Proposed for a Peerage in 2006, he was turned down by the Lords Appointments Commission. 

Leader of the Conservatives in the House of Lords

The ebullient Tom Strathclyde is a hugely popular figure and has steadied the uncertain ship left behind by Lord Cranborne (now Salisbury) when he struck a deal with Tony Blair over Lords reform.

Strathclyde has managed to keep their Lordships on an even keel when the rest of the Party entered into its periodic bouts of internecine warfare.

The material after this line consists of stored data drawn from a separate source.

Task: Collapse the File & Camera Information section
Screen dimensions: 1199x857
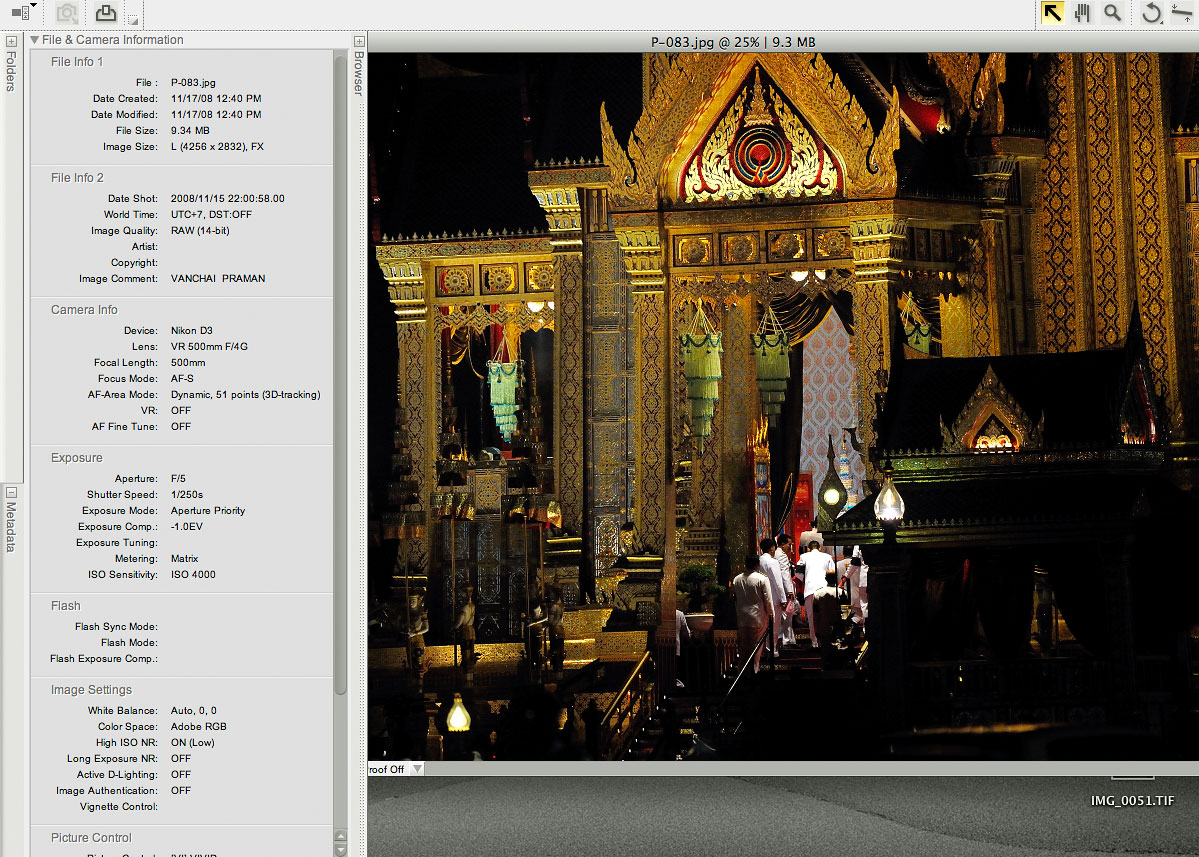Action: (35, 40)
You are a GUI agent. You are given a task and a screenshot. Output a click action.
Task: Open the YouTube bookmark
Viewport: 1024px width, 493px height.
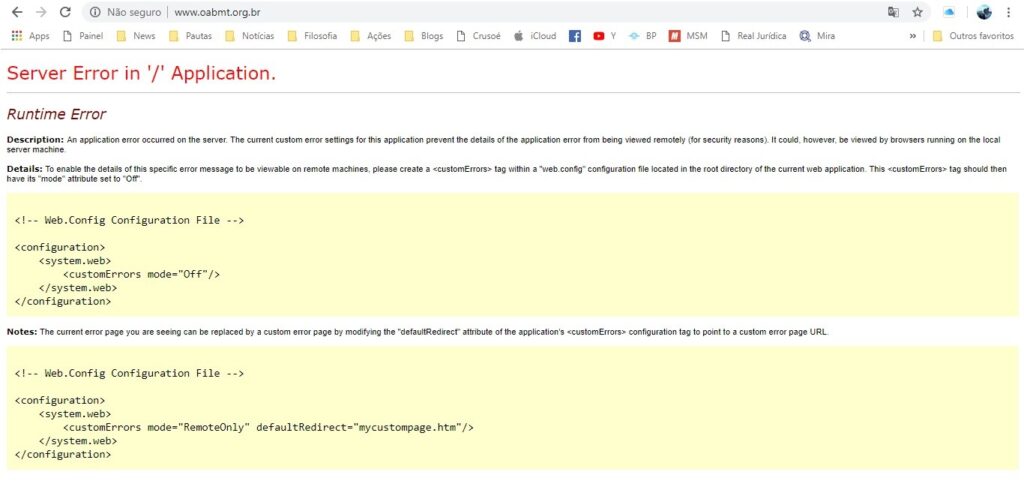click(604, 36)
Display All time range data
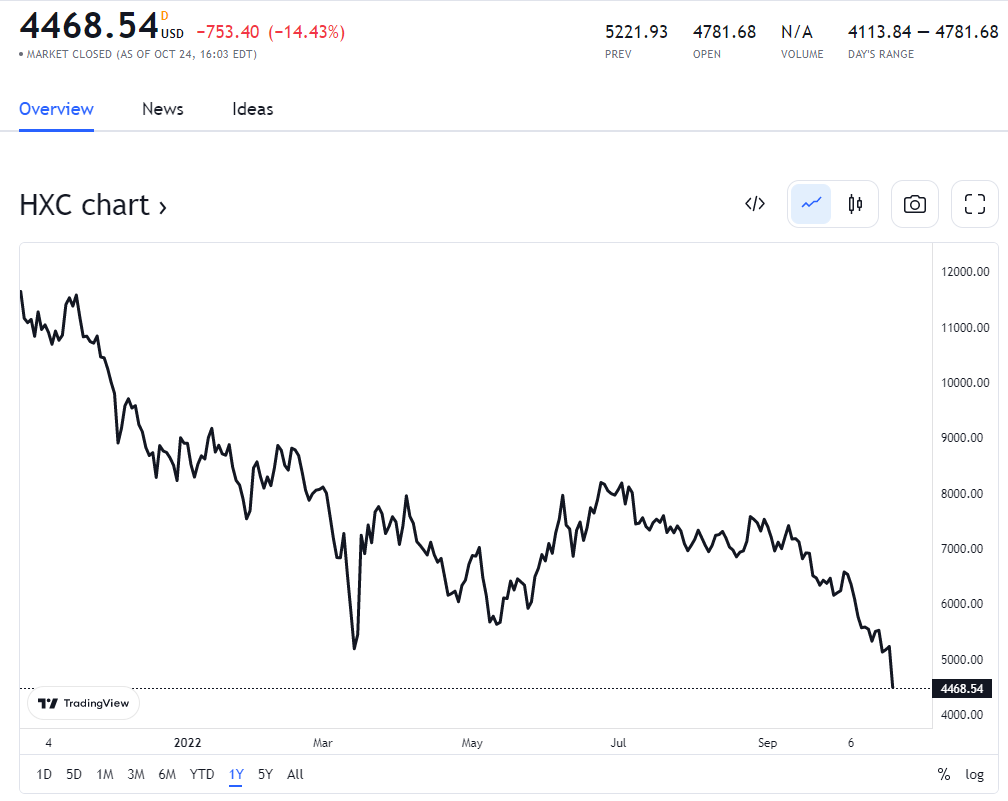This screenshot has width=1008, height=801. (x=295, y=774)
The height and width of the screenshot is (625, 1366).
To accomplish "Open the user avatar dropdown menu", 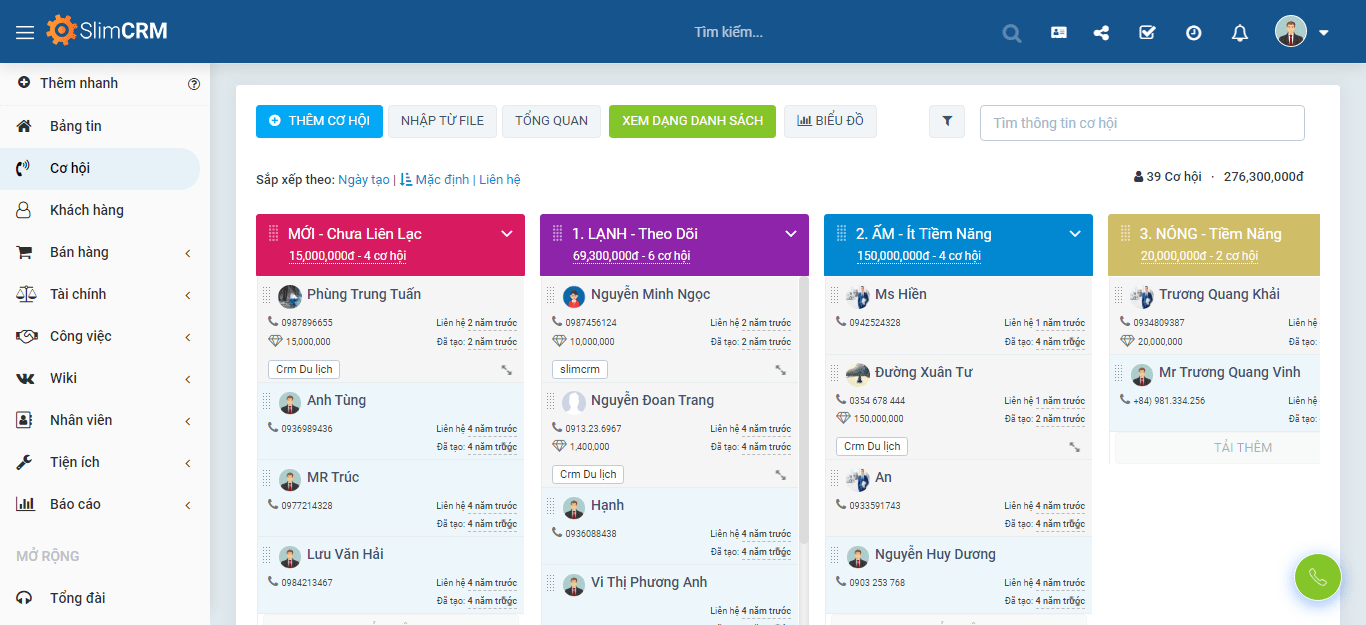I will tap(1291, 31).
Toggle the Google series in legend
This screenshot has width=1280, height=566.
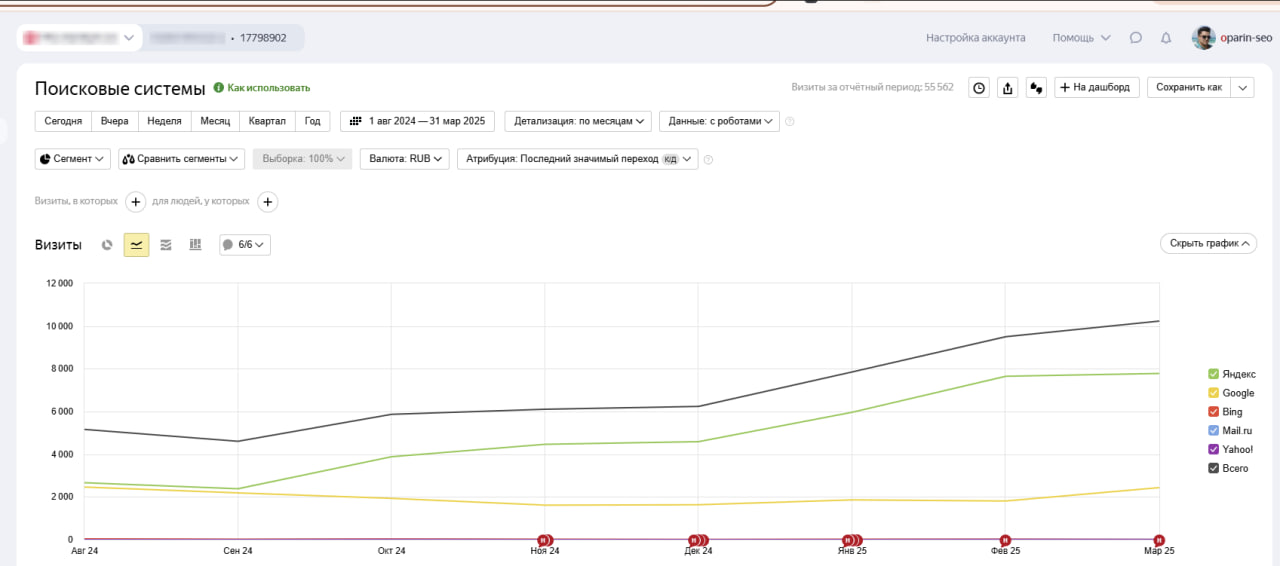point(1214,393)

But there are those who are muttering that perhaps he might soon move on to pastures new. 

Chief Rabbi

Jonathan Sacks is one of the few genuinely spiritual leaders to have an influence on modern day politics- especially thinking on the right - and is the only religious representative in this list. 


Former Leader of the Conservative Party

IDS has slowly resurrected his reputation since his fall from the leadership and has become the party’s conscience on social justice.

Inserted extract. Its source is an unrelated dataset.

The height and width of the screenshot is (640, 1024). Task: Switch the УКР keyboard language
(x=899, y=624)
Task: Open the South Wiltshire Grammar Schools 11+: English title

His Social Justice Commission policy report this year was by far the most comprehensive of the six commissions launched by David Cameron when he became leader. His Centre for Social Justice has become a leader in its field. 

Former Chancellor of the Exchequer

Every now and then he rears his head to show the Conservative Party what they have missed. His piercing analysis of Gordon Brown’s weaknesses in his Commons speeches makes him one of the few MPs who are able to draw an audience into the House of Commons chamber.

His presence on the Tory front bench is still sorely missed. 

Director, Conservative Friends of Israel 

CFI has established itself as a highly effective lobby group. Polak regularly takes leading Conservatives on trips to Israel to educate them. The sceptics invariably return, if not indoctrinated, fully onside.

A familiar face around the corridors of the Houses of Parliament, he has done more than anyone else to promote Israel’s case to the right of British politics. 

Former Foreign Secretary 

His steady stream of books (the latest a biography of Peel) keep him in the limelight, but his influence is mainly on David Cameron who he advises behind the scenes on foreign affairs.

He is part of a group of ‘wise men’ who meet monthly with Cameron to discuss international issues. 

Director, Policy Exchange

An ex-BBC and Times journalist Anthony Browne took over the reigns from Policy Exchanges founder, Nicholas Boles, in May – a very tough act to follow.

Policy Exchange has established itself not only as the largest, but also the most influential think tank on the right. Browne’s task is to keep it there. 

Former First Minister of Northern Ireland

When David Trimble took the Conservative whip last year many people assumed he would be appointed to the front bench almost immediately. Instead he has taken his time to learn the ropes.

David Cameron knows his Shadow Cabinet lacks experience and it would be surprising if Trimble didn’t join it before too long.

Chairman of the Conservative Party

Spelman has only been in the job less than three months hence her comparatively low position. Her influence is diminished by the power held by Michael Ashcroft and the appointment of George Osborne as General Election Coordinator.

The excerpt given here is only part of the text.